Second, this makes me wonder what God would say about our generations of today.  Many people debate which generation is worse or better than the other.  The last season of survivor, “Millennials vs Gen X”, was solely dedicated to this argument.  It seems to me though every generation has its own set of complicated issues to face and evil ways they have turned to.  However, the root of each generation’s issues stemming from Adam and Eve is turning away from God’s directions.  Somewhere along the way we decided to stop listening or even stop communicating to Him, and followed our own path.  This could range from abruptly turning away from God because of an event in our life to a slow turning away from God caused by not keeping Him first in our life.  In either situation, we are not following God’s direction for our life.  This can be a lonely and destructive path, and we miss out on so many of God’s wonderful blessings.  If we continue, consequences will ensue. 

But how great is our God who will show mercy and forgiveness, if we repent.  No matter how far you have turned from Him you have the choice to make things right.  In these times of increasing distractions, worries, and fears to lead us astray, think about what ways great and small you turn from God each day.  For me it is not always spending daily time with Him.  Whatever it is for you take this time to recommit to Him, and seek his guidance in every step of your daily life. 
Cindy McRae
CBHS Faculty

Tuesday, March 7

 Isaiah 55:10-11

Thus says the LORD:
Just as from the heavens
the rain and snow come down
And do not return there
till they have watered the earth,
making it fertile and fruitful,
Giving seed to the one who sows
and bread to the one who eats,
So shall my word be
that goes forth from my mouth;
It shall not return to me void,
but shall do my will,
achieving the end for which I sent it.

Matthew 6:7-15

Jesus said to his disciples:
"In praying, do not babble like the pagans,
who think that they will be heard because of their many words.
Do not be like them.
Your Father knows what you need before you ask him.
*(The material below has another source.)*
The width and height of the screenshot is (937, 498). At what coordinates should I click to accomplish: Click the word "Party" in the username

"This is how you are to pray:
Our Father who art in heaven,
hallowed be thy name,
thy Kingdom come,
thy will be done,
on earth as it is in heaven.
Give us this day our daily bread;
and forgive us our trespasses,
as we forgive those who trespass against us;
and lead us not into temptation,
but deliver us from evil.

"If you forgive men their transgressions,
your heavenly Father will forgive you.
But if you do not forgive men,
neither will your Father forgive your transgressions."
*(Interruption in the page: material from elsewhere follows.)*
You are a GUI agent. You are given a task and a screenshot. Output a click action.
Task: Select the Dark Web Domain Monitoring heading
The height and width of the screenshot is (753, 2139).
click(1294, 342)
In the first reading Jesus sends from heaven the rain and snow to water the earth making it fertile and fruitful. I see this as Jesus sending from heaven the corner stones of LOVE -- kindness, mercy, patience and forgiveness to each of us to nourish, make fertile and fruitful our ability to LOVE one another. As Mark Twain wrote, " Forgiveness is the fragrance that the violet sheds on the heal that just crushed it. " 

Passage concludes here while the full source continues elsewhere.